ARTICLE |
That's good news for Wall Street because not funding the CFTC is like taking the police off the streets in a high-crime area, which is what Wall Street is. Risky trading in dark markets is highly profitable to Wall Street and very expensive for every other person in America. They got billions in bonuses, and we got the bill for trillions of dollars to clean up their mess. The only way to prevent them for doing that again is to make sure that the CFTC has the funds to do their job.

Everyone's heard of AIG and CDS (credit default swaps) as well as subprime mortgages and CDOs (collateralized debt obligations). Those are only a few of the derivatives sold in dark markets by the Wall Street gamblers leading up to and causing the financial crisis in 2008. The CFTC has been working overtime to pass new rules to bring these derivatives out of the shadows and onto exchanges, clearing houses and other transparent venues where they can be regulated.

It has been arduous, but the CFTC Chairman, commissioners and staff have worked overtime to get the job done while besieged by Wall Street's army of lobbyists, lawyers, PR-spinners, allies and front groups, not to mention political and ideological fellow-travelers and purchased academics. Better Markets hasn't always agreed with what the CFTC has done, but they (and their fellow-regulators) are the front-line defense in stopping the next financial crisis.

This is their reward? It is shameful.

And, this doesn't just relate to the financial crisis of 2008. The recent blow up of the commodities trading house MF Global shows just how important it is that the CFTC have a big enough budget to monitor the derivatives markets. MF Global blew itself up by making leveraged bets of 40 to 1 on European sovereign debt. As long as it doesn't do systemic damage, no one should really care if a financial company or two blows itself up gambling recklessly, except more than $600 million in MF Global's customer money is missing. That is starting to have systemic implications because MF Global is now in bankruptcy with a trustee and almost everything is now frozen, which is starting to ripple through the derivatives markets.

MATERIAL |
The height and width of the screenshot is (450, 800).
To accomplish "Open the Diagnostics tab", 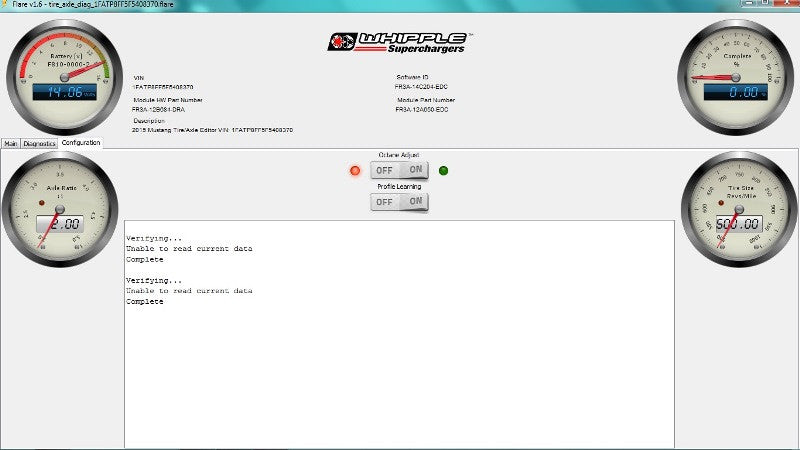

BRIEF | Reproduce word for word the part of the CFTC funding article starting with "This is their" and going on through "through the derivatives markets.".

RESULT FOR THIS TASK |
This is their reward? It is shameful.

And, this doesn't just relate to the financial crisis of 2008. The recent blow up of the commodities trading house MF Global shows just how important it is that the CFTC have a big enough budget to monitor the derivatives markets. MF Global blew itself up by making leveraged bets of 40 to 1 on European sovereign debt. As long as it doesn't do systemic damage, no one should really care if a financial company or two blows itself up gambling recklessly, except more than $600 million in MF Global's customer money is missing. That is starting to have systemic implications because MF Global is now in bankruptcy with a trustee and almost everything is now frozen, which is starting to ripple through the derivatives markets.